## Line Chart: Model Accuracy vs. Reasoning Complexity
### Overview
The image is a line chart comparing the performance of three different models—Base Model, SFT Only, and SFT+RL—on a task requiring increasing numbers of reasoning steps. The chart demonstrates how accuracy changes as the complexity of the reasoning task (measured in "hops") increases, with a specific focus on generalization to higher, unseen complexity levels.
### Components/Axes
* **Chart Type:** Multi-line chart with markers.
* **X-Axis:** Labeled **"Number of Reasoning Hops"**. It has discrete integer markers at 2, 3, 4, and 5.
* **Y-Axis:** Labeled **"Accuracy (%)"**. The scale runs from 60 to 95, with major gridlines at intervals of 5% (60, 65, 70, 75, 80, 85, 90, 95).
* **Legend:** Located in the bottom-right corner of the plot area. It defines three data series:
* **Base Model:** Represented by a purple line with circular markers (●).
* **SFT Only:** Represented by a pink/magenta line with square markers (■).
* **SFT+RL:** Represented by an orange line with diamond markers (◆).
* **Annotations:**
* A shaded beige region spans the x-axis from 4 to 5 hops. Text within this region reads: **"Generalization (unseen complexity)"**.
* A double-headed vertical arrow connects the final data points of the "SFT+RL" and "Base Model" series at x=5. A label next to it reads: **"+11.1%"**.
### Detailed Analysis
**Data Series Trends and Approximate Values:**
1. **Base Model (Purple, ●):**
* **Trend:** Shows a slight dip from 2 to 3 hops, followed by a gradual, steady increase from 3 to 5 hops.
* **Data Points (Approximate):**
* 2 Hops: ~68%
* 3 Hops: ~64%
* 4 Hops: ~68%
* 5 Hops: ~70%
2. **SFT Only (Pink, ■):**
* **Trend:** Follows a similar pattern to the Base Model—a dip from 2 to 3 hops, then a recovery and increase. It consistently performs better than the Base Model.

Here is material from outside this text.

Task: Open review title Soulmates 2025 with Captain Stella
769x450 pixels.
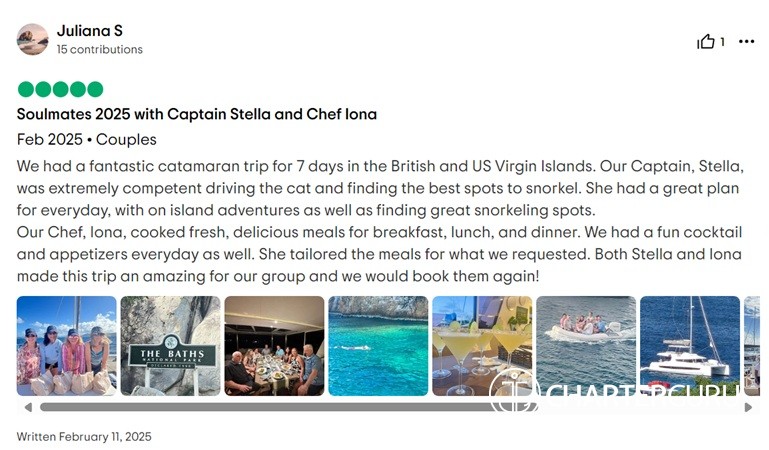Action: pos(197,114)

* **Data Points (Approximate):**
* 2 Hops: ~77%
* 3 Hops: ~74%
* 4 Hops: ~79%
* 5 Hops: ~78%
3. **SFT+RL (Orange, ◆):**
* **Trend:** Also exhibits a dip from 2 to 3 hops, but then shows the strongest upward trajectory from 3 to 5 hops. It is the top-performing model at every data point.
* **Data Points (Approximate):**
* 2 Hops: ~85%
* 3 Hops: ~81%
* 4 Hops: ~87%
* 5 Hops: ~89%
**Performance Gap:**
The annotation "+11.1%" quantifies the performance advantage of the **SFT+RL** model over the **Base Model** at the highest complexity level (5 reasoning hops). The gap between the top (SFT+RL) and middle (SFT Only) lines also appears to widen slightly at 4 and 5 hops compared to 2 hops.
### Key Observations
1. **Universal Dip at 3 Hops:** All three models experience a noticeable drop in accuracy when moving from 2 to 3 reasoning hops, suggesting this specific increase in complexity poses a common challenge.

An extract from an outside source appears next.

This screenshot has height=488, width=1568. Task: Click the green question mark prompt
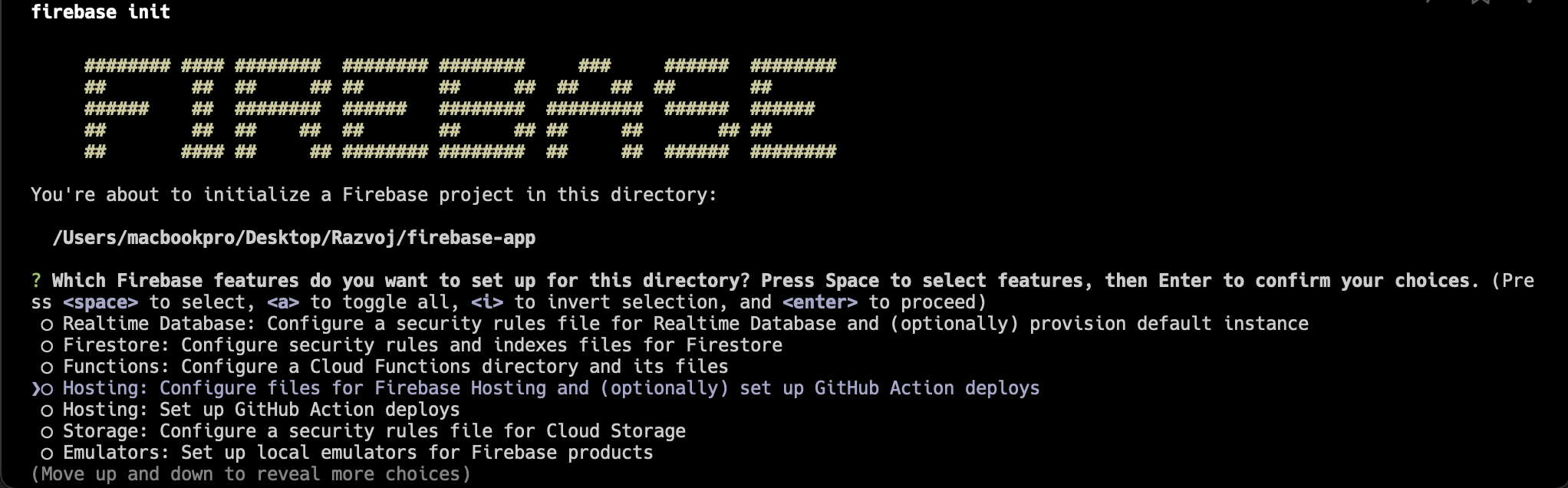pos(35,281)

2. **Consistent Performance Hierarchy:** The ranking of the models (SFT+RL > SFT Only > Base Model) is maintained across all tested levels of reasoning complexity.
3. **Generalization Performance:** The shaded "Generalization" region highlights that the task at 4 and 5 hops was likely not seen during training. The chart shows that all models, especially SFT+RL, recover and improve accuracy in this region, indicating successful generalization.
4. **Widening Advantage:** The performance gap between the most advanced model (SFT+RL) and the baseline appears largest at the highest complexity (5 hops), suggesting the benefits of the combined SFT and RL approach scale with task difficulty.
### Interpretation
This chart provides strong evidence for the effectiveness of a training pipeline that combines Supervised Fine-Tuning (SFT) with Reinforcement Learning (RL) for complex reasoning tasks.
* **The Data Suggests:** While SFT alone provides a significant boost over the base model, adding RL on top of SFT yields further substantial gains, particularly as the reasoning chain grows longer and more complex. The dip at 3 hops might indicate a phase where the reasoning structure becomes non-trivial, challenging all models before they adapt to longer chains.
* **Element Relationships:** The x-axis (complexity) directly challenges the models, whose performance is measured on the y-axis (accuracy). The legend defines the independent variable (training method), while the annotation explicitly calls out the most critical finding: superior generalization to higher, unseen complexity.
* **Notable Anomaly/Trend:** The most significant trend is not just the higher accuracy of SFT+RL, but its steeper positive slope from 3 to 5 hops. This indicates it is not only better but also *more robust* to increasing complexity, which is the key to solving real-world problems requiring multi-step deduction. The +11.1% gap is a concrete measure of this robustness advantage at the limit of the tested data.